In light of our disposition of these issues, we necessarily reject defendant's contention that the mittimus should be corrected to reflect a twelve-year sentence for count three.

V.

Defendant contends that the provision of the special offender statute concerning a deadly weapon is unconstitutional because it fails to create a sufficient nexus between the weapon and the drug offense. We decline to address this contention.

A defendant cannot use a proceeding under Crim. P. 35 to relitigate matters fully and finally resolved in an earlier appeal. Moreover, an argument raised under Crim. P. 35 that does not precisely duplicate an issue raised on appeal will nevertheless be precluded if its review would be nothing more than a second appeal addressing the same issues on some recently contrived constitutional theory.
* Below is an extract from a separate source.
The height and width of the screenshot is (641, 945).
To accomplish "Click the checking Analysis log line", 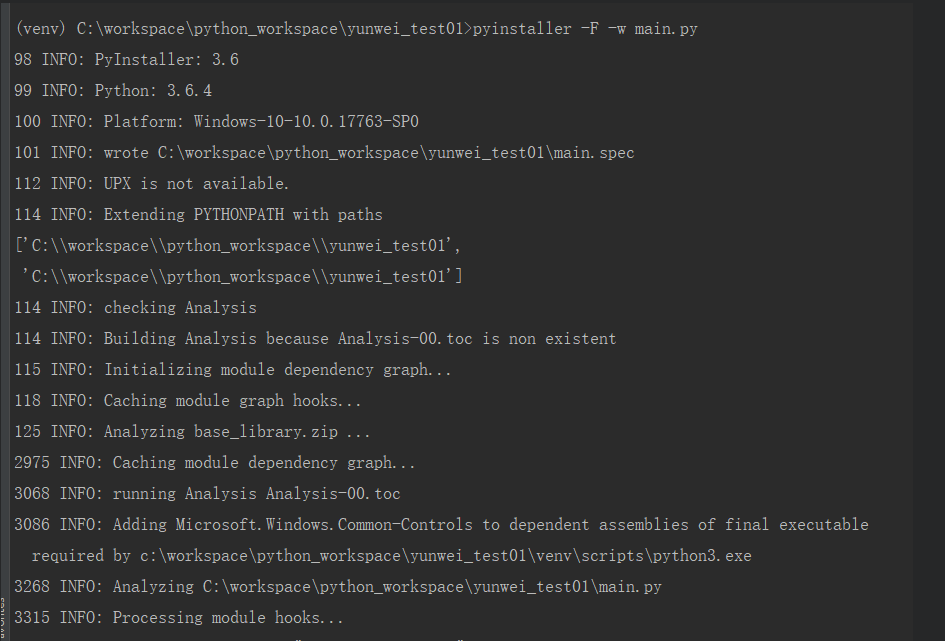I will pos(135,308).
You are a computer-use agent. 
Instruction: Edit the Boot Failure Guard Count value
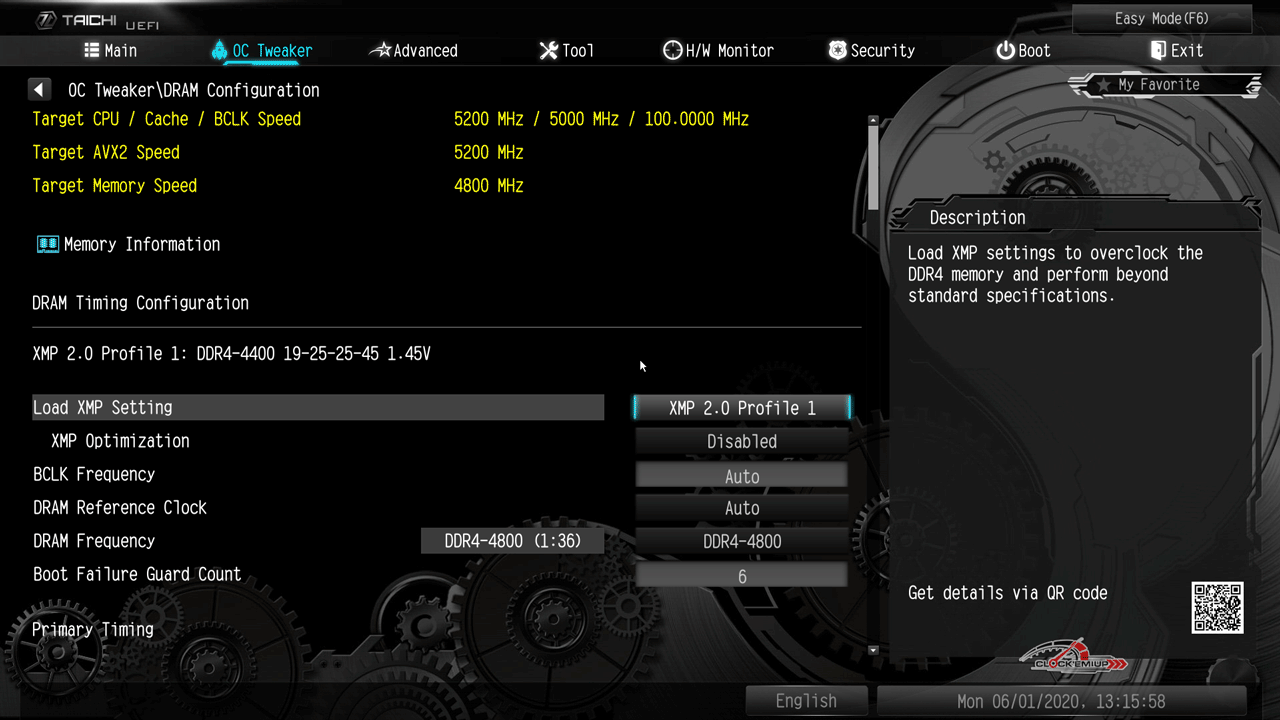coord(741,576)
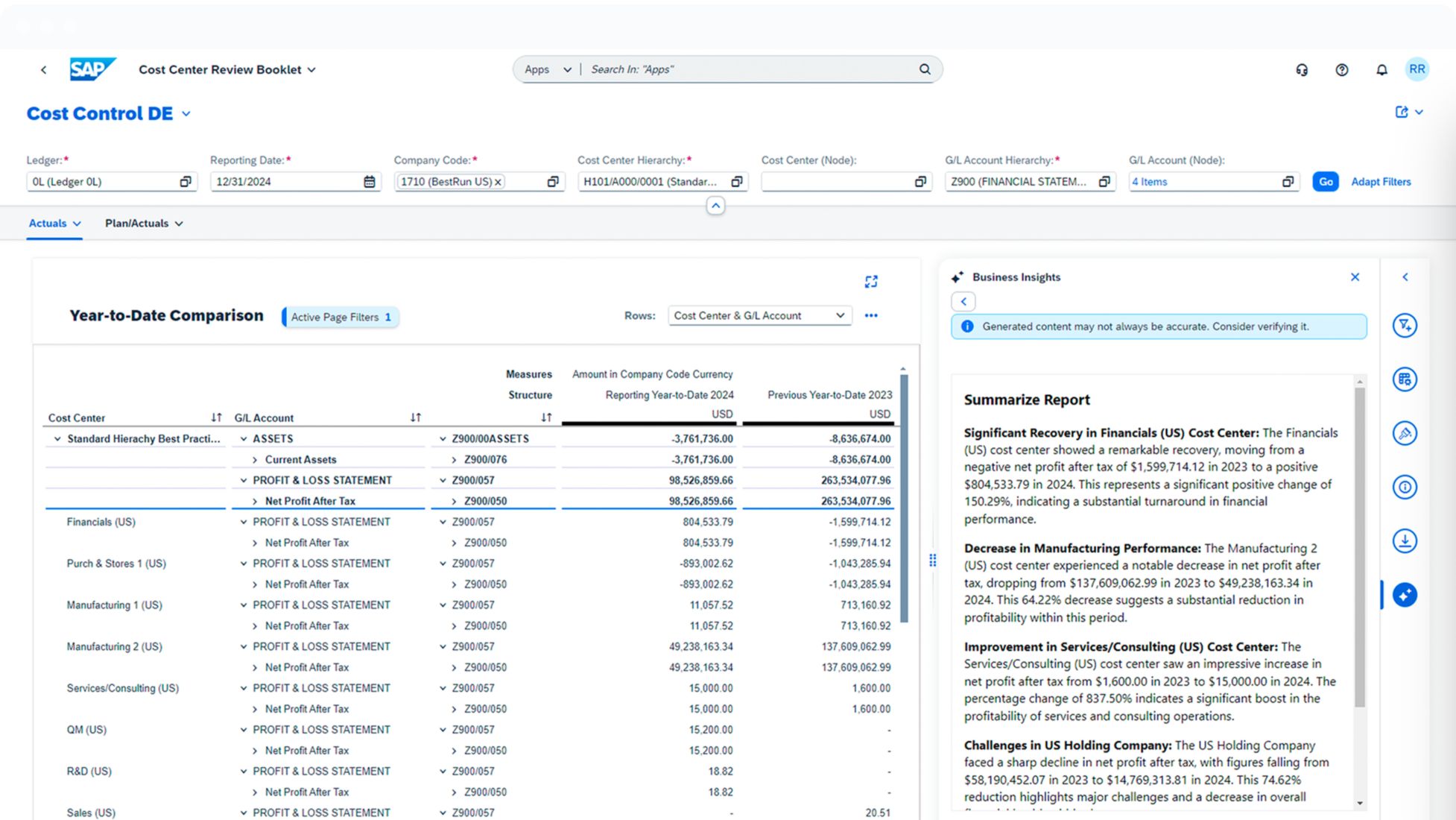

People v. Rodriguez, 914 P.2d 230 (Colo.1996).

Here, defendant raised the issue of the special offender/deadly weapon provision prior to trial and also on direct appeal. Although couched in slightly different terms, the argument here is fundamentally the same: that federal case law requires a different nexus to be established between the weapon and the commission of the drug offense than does state case law. Cf. People v. Atencio, 878 P.2d 147 (Colo.App.1994)(disposing of same contentions adversely to defendant's position).

Therefore, because this argument was raised in the context of instructional error and resolved adversely to defendant's position on direct appeal, we will not address it again. See People v. Rodriguez, supra.

VI.

Defendant next contends that he is entitled to be resentenced under the amended version of the special offender statute. We disagree.

Defendant committed the offenses at issue here on November 10, 1995, and was sentenced on July 16, 1996. The special offender statute was subsequently amended to apply to offenses committed on or after July 1, 1997. Colo. Sess. Laws 1997, ch. 264, §§ 8, 29 at 1542, 1550. Thus, the amendment is inapplicable to defendant. See People v. Pineda-Eriza, supra (defendant not entitled to ameliorative effects of amendatory legislation if legislature has not indicated intent to require retroactive application).